L'altro, invece, ignorava che Sullivan si trovasse in via Washington, dove -- in modo non previsto - erano stati ripresi i lavori interrotti in un'altra parte della città, per l'impossibilità di proseguirli a causa di uno strato di roccia. Intanto il sangue che colava nella gola, da una ferita al naso, rendeva a Sullivan sempre più difficile la respirazione. Gli rimanevano solo la preghiera, e la speranza. Pensò nuovamente a Tommy...
Lontano, in Westwood, due saldatori erano intenti a terminare una giuntura. Per Whittaker era ormai un lavoro automatico, e un'infinità di pensieri attraversavano la sua mente. All'improvviso gli balenò l'idea di dover correre in via Washington. Tale illogica convinzione diventava persistente. Doveva andare là, senza comprenderne il motivo. Interruppe lo svolgimento del servizio, anche se mancava circa solo una mezz'ora alla sua conclusione. Nonostante le proteste del suo compagno di lavoro, egli salì in auto, per seguire la propria idea fissa.
Non provò neppure il desiderio di tornare a casa. Whittaker si diresse, nel gran traffico, verso via Washington. Percepiva in modo netto che fosse qualcosa o qualcuno a trascinarlo là. Si fermò un attimo, per salutare un collega che stata lavorando in un altro cantiere lungo la  strada percorsa. Invano questi cercò di dissuaderlo, essendo anch'egli convinto che in quel giorno nessuno stesse lavorando in via Washington. Ma Tommy proseguì finché giunse sul posto.
Vide l'autocarro della sua impresa con il generatore in funzione. Raggiunse il fossato e capì che vi era stata una frana. Quindi distinse la mano che sporgeva dal terriccio.
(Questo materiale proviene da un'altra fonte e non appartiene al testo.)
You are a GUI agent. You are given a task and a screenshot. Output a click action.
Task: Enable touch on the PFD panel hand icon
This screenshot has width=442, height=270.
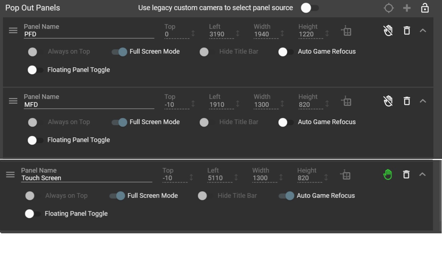388,31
Corse ad avvertire i pompieri, per tornare subito sul posto e tentare di scavare intorno all'uomo imprigionato dai detriti. Dopo pochi minuti giunsero i soccorsi, ma furono necessari ben venti minuti per liberare il malcapitato. Era seriamente ferito ma respirava ancora, nonostante fosse trascorsa più di un'ora dal momento dell'incidente. Rimarrà molte settimane in ospedale e non recupererà mai completamente l'uso della spalla, e del braccio gravemente ustionati. Tuttavia si considerò già molto fortunato ad essere ancora vivo.
Tommy Whittaker non spiegherà mai a se stesso quale forza lo spinse a interrompere il lavoro, e a percorrere circa cinque miglia verso un luogo in cui razionalmente non avrebbe avuto alcun motivo per recarvisi. Semplicemente, doveva andare là, e in fretta. Non ne conosceva lo scopo, ma si sarebbe sentito tranquillo solo se l'avesse fatto.
"Questo rimase il solo caso di telepatia che coinvolse i due protagonisti. Essi non avranno in seguito più alcun fenomeno paranormale. Ma l'esempio è più che sufficiente per comprendere come la parapsicologia della vita quotidiana, raccolta da Leo Talamonti, e confermata dalle recenti inchieste di Dettore, Cassoli, Rinaldi, Giovetti... si affacci prepotentemente, e in modo inaspettato, nella nostra esistenza. E ci fa comprendere, ancora una volta, che esiste un ""qualcosa"" che va oltre la materia, oltre le traversie della nostra comunque imprevedibile vita. "




Nota: il caso era stato divulgato da Betty e Fraser Nicol, assistenti alla Duke University (USA), sulla rivista Tomorrow, n.3, 1957.